419 – Will Ferguson – 2012
Posted by Steven on 29/7/2013, 12:26:36
419 is a novel by the Canadian author Will Ferguson. It won the Giller Prize last year. The first US edition is about to be released, and I was sent an advance review copy by the publisher. I’m mentioning it here because it is a Canadian novel that Lale has probably heard of, but also because I thought it was excellent, entertaining, and very informative about conditions in Nigeria. Here is the review I just wrote:
In Calgary, Canada, a man drives his car over a cliff hoping (in vain) that the life insurance settlement will compensate his family for his losing everything they owned. He is just one of many victims of a type of fraud known as a Nigerian 419 scheme. His daughter, Laura, and the rest of the family later sit in stunned disbelief as the police explain how her father was lured in by e-mails promising a rich reward for helping a person in need. They are also astonished to learn that there is nothing the police can, or will, do to pursue the defrauder. When asked about taking action as an individual, the police advise strongly against it, saying that it’s almost impossible to recover the money, and that going to Nigeria is very dangerous. “What if it’s not about the money?”, Laura asks.
For a number of years I worked as the manager of an IT department, and it was my job to educate the employees in my organization about these 419 schemes, most, but not all, of which originate in Nigeria. (The number “419” refers to a Nigerian penal statute.) I have seen many variations of the initial fraud message, and I have had highly educated people take the first steps toward disaster, only to bring copies of their correspondence to me for reassurance before taking the final bait. They are always dumbfounded to learn that nothing can be done about these fraud attempts. So I am speaking from some personal experience when I say that Will Ferguson has perfectly captured not only the modus operandi of the schemers, but the psychology of the prospective victims. It’s unthinkable that intelligent people would fall for such frauds, even after having been warned, but they do.
Laura is a copy editor and highly attuned to patterns in English usage and common mistakes. She will use her skills to track down the man who caused her father to take his own life. She will go to Nigeria. We know this from the beginning of the novel because Ferguson’s narrative is broken into dozens of short chapters shifting back and forward in time and from place to place, and we have seen Laura arrive in Lagos before we know why. But Laura’s quest for retribution is actually not the predominate theme of the novel. 419 gives us a panoramic portrait of Nigeria through the eyes of three Nigerians, one of whom is the defrauder himself.

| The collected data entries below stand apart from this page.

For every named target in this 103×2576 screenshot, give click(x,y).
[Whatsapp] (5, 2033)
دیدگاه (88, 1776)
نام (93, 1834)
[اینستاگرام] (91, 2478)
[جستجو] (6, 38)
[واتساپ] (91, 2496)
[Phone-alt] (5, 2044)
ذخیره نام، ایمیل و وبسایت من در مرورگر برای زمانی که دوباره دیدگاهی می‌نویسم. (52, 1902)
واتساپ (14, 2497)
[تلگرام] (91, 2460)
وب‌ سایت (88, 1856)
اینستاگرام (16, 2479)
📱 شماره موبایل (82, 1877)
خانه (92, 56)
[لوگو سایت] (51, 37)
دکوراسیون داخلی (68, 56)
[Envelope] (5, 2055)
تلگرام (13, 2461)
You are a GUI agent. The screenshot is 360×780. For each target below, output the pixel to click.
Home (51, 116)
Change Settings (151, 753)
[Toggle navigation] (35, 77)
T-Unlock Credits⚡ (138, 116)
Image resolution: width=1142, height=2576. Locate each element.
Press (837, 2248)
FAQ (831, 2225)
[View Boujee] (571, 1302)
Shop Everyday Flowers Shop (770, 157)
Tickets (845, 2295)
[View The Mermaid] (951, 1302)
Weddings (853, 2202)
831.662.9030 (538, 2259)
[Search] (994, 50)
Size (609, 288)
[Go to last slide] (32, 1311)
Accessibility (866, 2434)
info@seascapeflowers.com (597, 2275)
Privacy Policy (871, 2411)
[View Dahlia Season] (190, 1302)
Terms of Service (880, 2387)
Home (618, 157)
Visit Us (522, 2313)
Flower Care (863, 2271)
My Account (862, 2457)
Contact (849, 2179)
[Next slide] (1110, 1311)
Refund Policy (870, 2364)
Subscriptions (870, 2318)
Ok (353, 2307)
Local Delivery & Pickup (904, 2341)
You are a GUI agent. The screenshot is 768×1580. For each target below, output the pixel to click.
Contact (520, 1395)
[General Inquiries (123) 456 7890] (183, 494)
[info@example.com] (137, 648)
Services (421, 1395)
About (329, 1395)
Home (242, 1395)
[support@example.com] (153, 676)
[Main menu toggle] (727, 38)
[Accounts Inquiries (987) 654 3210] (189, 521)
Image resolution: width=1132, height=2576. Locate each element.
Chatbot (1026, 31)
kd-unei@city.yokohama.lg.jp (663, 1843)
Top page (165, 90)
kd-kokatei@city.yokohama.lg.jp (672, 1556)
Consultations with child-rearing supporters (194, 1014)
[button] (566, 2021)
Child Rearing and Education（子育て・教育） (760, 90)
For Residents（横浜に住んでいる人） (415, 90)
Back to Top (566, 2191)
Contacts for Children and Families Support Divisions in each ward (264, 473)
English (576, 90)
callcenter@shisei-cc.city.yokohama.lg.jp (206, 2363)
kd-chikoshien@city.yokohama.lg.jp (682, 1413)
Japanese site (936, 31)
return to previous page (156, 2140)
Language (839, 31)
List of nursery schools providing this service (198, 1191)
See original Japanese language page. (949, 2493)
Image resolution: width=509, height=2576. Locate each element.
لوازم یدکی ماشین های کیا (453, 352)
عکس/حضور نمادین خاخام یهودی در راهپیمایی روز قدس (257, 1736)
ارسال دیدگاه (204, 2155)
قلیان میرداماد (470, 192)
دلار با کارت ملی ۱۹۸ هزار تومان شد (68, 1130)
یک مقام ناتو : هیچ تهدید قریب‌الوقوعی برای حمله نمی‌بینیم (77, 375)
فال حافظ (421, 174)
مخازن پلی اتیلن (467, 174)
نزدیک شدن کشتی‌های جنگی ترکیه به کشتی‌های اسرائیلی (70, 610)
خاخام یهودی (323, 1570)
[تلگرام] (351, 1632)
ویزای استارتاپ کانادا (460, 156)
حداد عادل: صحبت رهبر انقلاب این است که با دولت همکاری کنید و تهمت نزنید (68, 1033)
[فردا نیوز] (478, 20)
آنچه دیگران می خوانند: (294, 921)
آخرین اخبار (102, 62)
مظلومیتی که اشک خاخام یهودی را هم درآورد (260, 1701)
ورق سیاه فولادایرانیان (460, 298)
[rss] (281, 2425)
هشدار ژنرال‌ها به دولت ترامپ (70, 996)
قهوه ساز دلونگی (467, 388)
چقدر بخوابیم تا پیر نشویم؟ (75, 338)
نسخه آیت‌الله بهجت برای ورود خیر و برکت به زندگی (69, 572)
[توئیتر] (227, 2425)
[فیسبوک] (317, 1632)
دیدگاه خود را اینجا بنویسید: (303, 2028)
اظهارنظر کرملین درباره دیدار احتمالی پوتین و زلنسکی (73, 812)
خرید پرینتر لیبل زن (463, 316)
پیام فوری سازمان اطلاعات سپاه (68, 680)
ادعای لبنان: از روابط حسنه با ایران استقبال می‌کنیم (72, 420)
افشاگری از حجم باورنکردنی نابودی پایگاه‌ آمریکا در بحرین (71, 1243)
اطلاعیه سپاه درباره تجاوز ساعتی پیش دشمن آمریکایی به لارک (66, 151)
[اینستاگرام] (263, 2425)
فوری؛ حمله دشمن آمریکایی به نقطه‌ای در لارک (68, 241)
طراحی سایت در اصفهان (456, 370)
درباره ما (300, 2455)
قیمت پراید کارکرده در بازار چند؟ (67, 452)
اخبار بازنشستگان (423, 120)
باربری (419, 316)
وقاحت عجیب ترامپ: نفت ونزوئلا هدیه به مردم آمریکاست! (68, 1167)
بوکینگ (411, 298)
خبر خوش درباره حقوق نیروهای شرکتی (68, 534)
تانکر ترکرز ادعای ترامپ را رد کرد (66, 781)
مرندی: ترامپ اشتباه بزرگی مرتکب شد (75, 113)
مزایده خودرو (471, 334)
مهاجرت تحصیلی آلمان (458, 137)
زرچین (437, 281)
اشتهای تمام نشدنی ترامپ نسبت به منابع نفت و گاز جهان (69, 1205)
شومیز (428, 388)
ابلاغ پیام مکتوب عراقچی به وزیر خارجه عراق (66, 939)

One of the others is a young woman named Amina from the arid northern savannas where Islamic law is in force. Expelled from her village for an unwed pregnancy, she undertakes a perilous journey across a parched land, begging, stealing, and scavenging among garbage for food.
The third Nigerian, and in some respects the central character of the novel, is Nnamdi, a boy from a fishing village in the mangrove swamps of the Niger River delta. Through him, and over the course of several years, we see the impact of oil exploration and drilling on Nigeria. Forests are bulldozed, crops destroyed, rivers poisoned, and the air and water turned foul by what one villager calls “the devil’s excrement.” Oil companies from Europe and America operating free of environmental controls and government oversight turn the delta into a sewer and take unconscionable risks. Corruption spreads, the farmers and fishermen become beggars or criminals, while the rich hide in fortified compounds and drive armored limousines.
The author gives us a vivid and sometimes horrifying picture of Nigeria: its ethnic diversity, economic disparity, and chaotic violence. Homeless children scavenge in raw sewage in the shadow of gleaming office towers. Young men sabotage oil pipelines in the hope of being hired by the oil company to clean up the mess they made. There are riots for fuel in a country rich with oil, and the army and the police fight one another. Interwoven with the Nigerian scenes, the story of Laura’s quest for vengeance maintains and edge-of-your-seat tension.
The weakest aspect of 419 is that some elements of Laura’s story beg for further development. Her plans seem to depend all too often on the unlikeliest of several possible outcomes, as though the ending is pulling the story to it. But the broader scope of the novel, its depiction of today’s Nigeria, and the insightful portrayal of the psychology surrounding the 419 fraud schemes makes this a book I highly recommend.